Note that this now highlights the fact that \$V_i\$ is a voltage source. And rather than "busing around" that source I've separated it out. I also just tossed down a couple of node labels.

Here, we can say that there is a nice voltage divider in \$R_2\$ and \$C_1\$:

$$V_a=V_i\cdot \frac{Z_{C_1}}{R_2+Z_{C_1}}=V_i\cdot \frac{\frac1{s\,C_1}}{R_2+\frac1{s\,C_1}}=V_i\cdot \frac1{1+R_2\,C_1\,s}$$

But on the ideal opamp assumption for this follower arrangement, we can also say that \$V_b=V_a\$.

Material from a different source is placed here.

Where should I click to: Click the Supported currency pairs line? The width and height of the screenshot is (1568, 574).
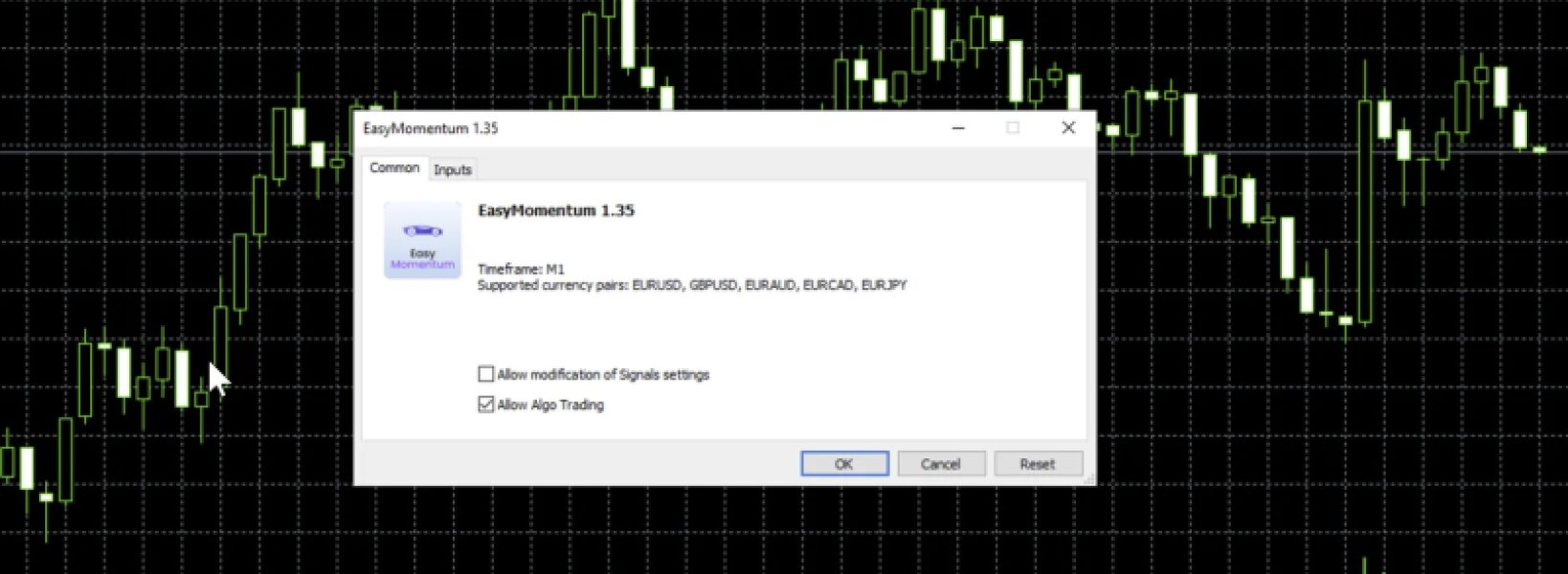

Also, we know \$I_{R_1}=\frac{V_i-V_b}{R_1}\$ and \$I_{R_2}=\frac{V_i-V_a}{R_2}\$. (Of course, we can replace \$V_b\$ with \$V_a\$ for \$I_{R_1}\$.)

To work out the impedance that \$V_i\$ sees, we just need to calculate:

$$\begin{align*} Z&=\frac{V_i}{I_{R_1}+I_{R_2}}\\\\ &=\frac{V_i}{\frac{V_i-V_a}{R_1}+\frac{V_i-V_a}{R_2}}\\\\ &=\frac{V_i}{\frac{V_i-V_i\cdot \frac1{1+R_2\,C_1\,s}}{R_1}+\frac{V_i-V_i\cdot \frac1{1+R_2\,C_1\,s}}{R_2}}\\\\ &=\frac{1}{\frac{1-\frac1{1+R_2\,C_1\,s}}{R_1}+\frac{1-\frac1{1+R_2\,C_1\,s}}{R_2}}\\\\ &=\frac{R_1\left(1+R_2\,C_1\,s\right)}{\left(R_1+R_2\right)\,C_1\,s}\\\\ &=\frac{1+R_2\,C_1\,s}{\left(1+\frac{R_2}{R_1}\right)\,C_1\,s}\\\\ &=\frac{1}{\left(1+\frac{R_2}{R_1}\right)\,C_1\,s}+\frac{R_2}{1+\frac{R_2}{R_1}}\\\\ &=\frac{1}{\left(1+\frac{R_2}{R_1}\right)\,C_1\,s}+\left(R_1\mid\mid R_2\right) \end{align*}$$

At this point, it's pretty clear that the unitless \$1+\frac{R_2}{R_1}\$ multiplies \$C_1\$ and that the first term is the impedance of this multiplied capacitance. But because of the sum, it's in series with the second term which is the parallel resistance of \$R_1\$ and \$R_2\$. That makes sense as both resistors have \$V_i\$ on one side and \$V_a\$ (virtual or otherwise) on the other side.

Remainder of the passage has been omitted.